**TASK:**
All that is needed is the run of lines from the top of the entries to the line with "1024x742 pixels.", that line included, repeated exactly and free of pictures.

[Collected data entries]
* * * * *

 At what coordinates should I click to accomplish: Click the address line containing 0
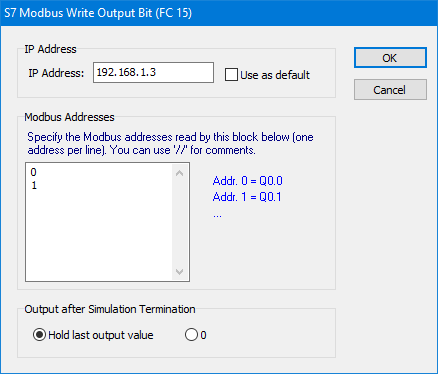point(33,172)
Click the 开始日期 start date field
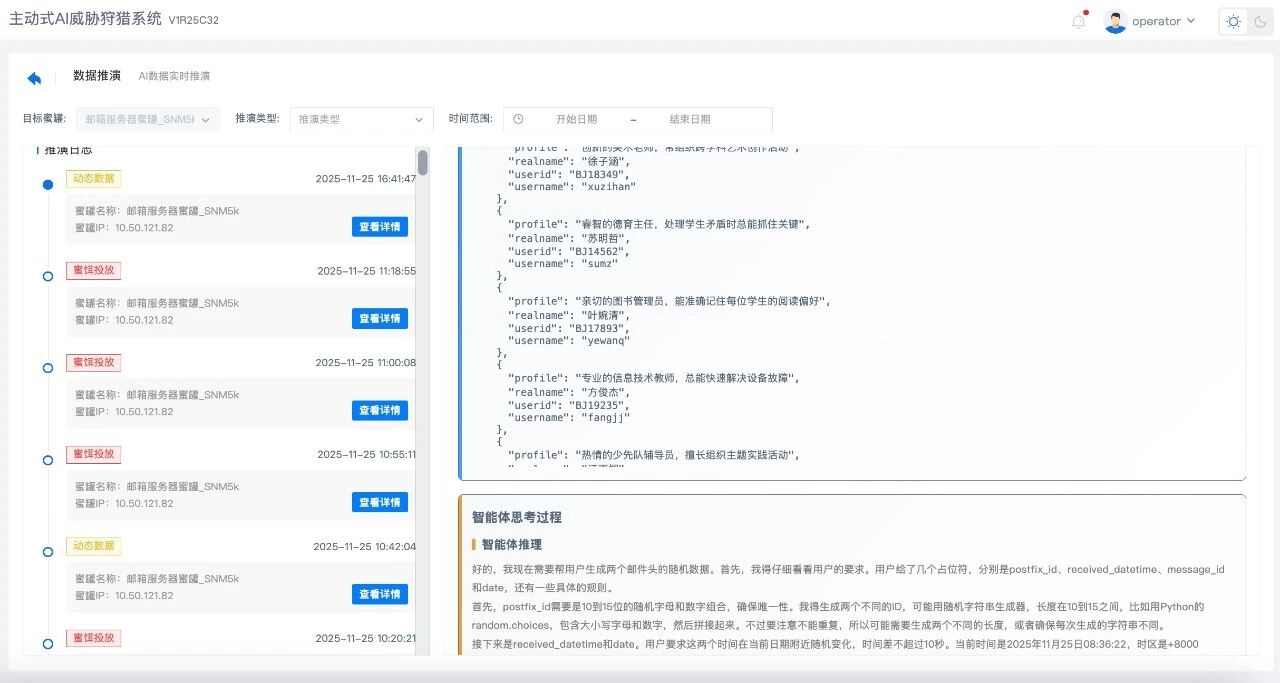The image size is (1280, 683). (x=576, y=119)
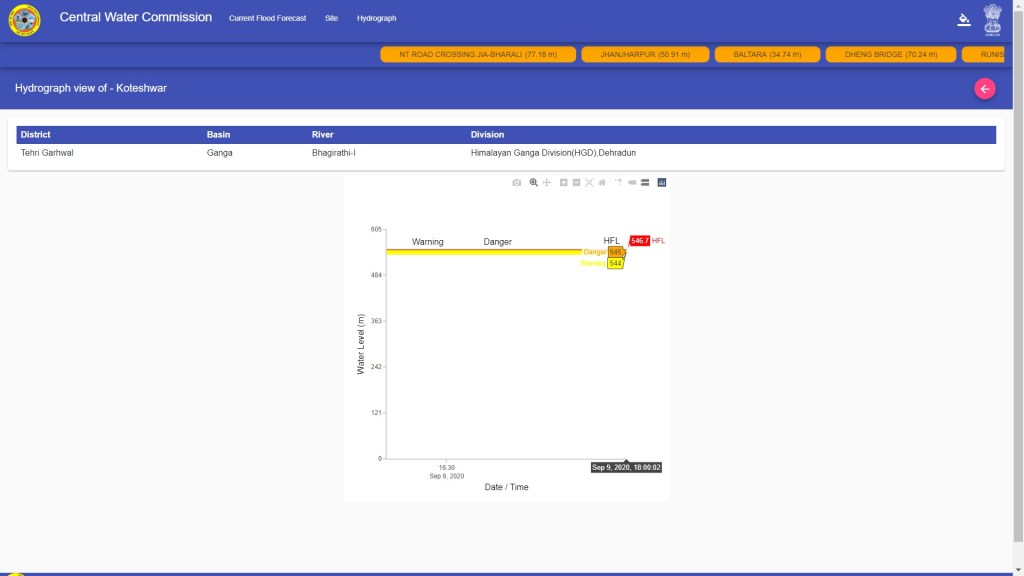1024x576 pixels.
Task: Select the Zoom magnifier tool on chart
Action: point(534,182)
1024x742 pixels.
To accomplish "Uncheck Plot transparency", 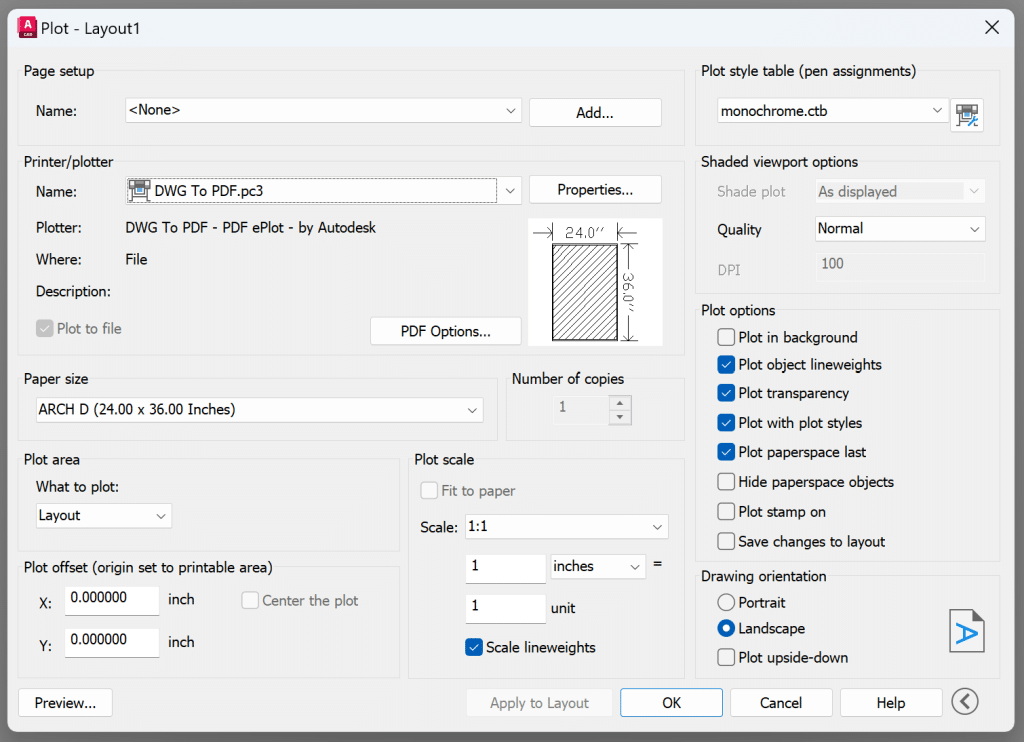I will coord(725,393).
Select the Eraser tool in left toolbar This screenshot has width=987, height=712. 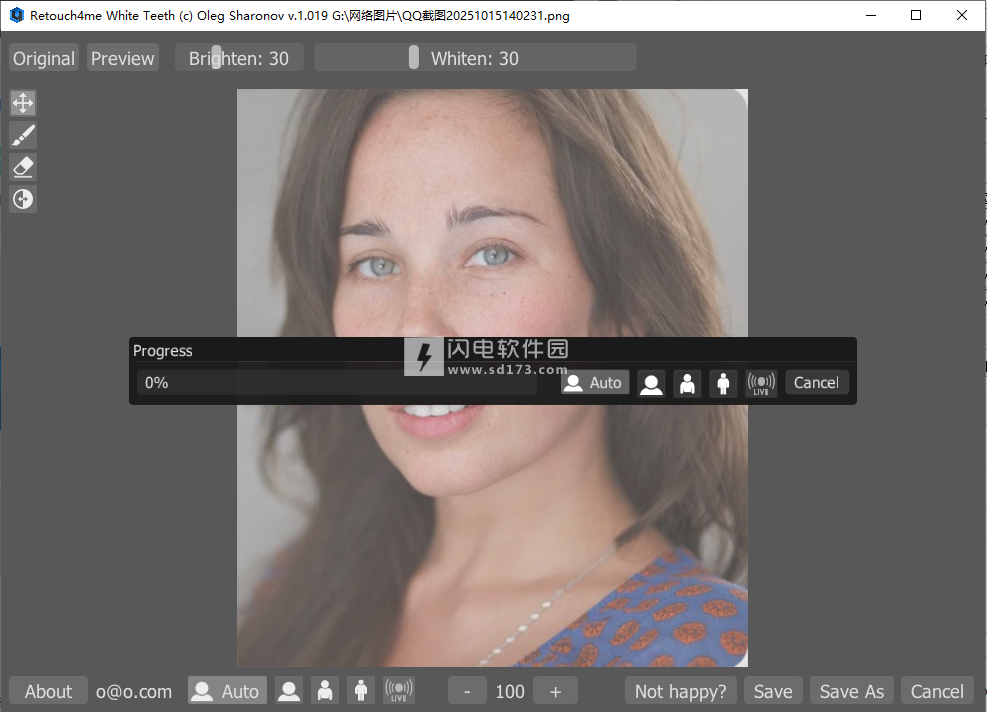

* * * * *

**ANSWER SECTION:**
 At what coordinates should I click to accomplish: Click the address line containing 0
point(33,172)
Click the 开始日期 start date field
The image size is (1280, 683). (x=576, y=119)
1024x576 pixels.
Task: Select the Zoom magnifier tool on chart
Action: point(534,182)
1024x742 pixels.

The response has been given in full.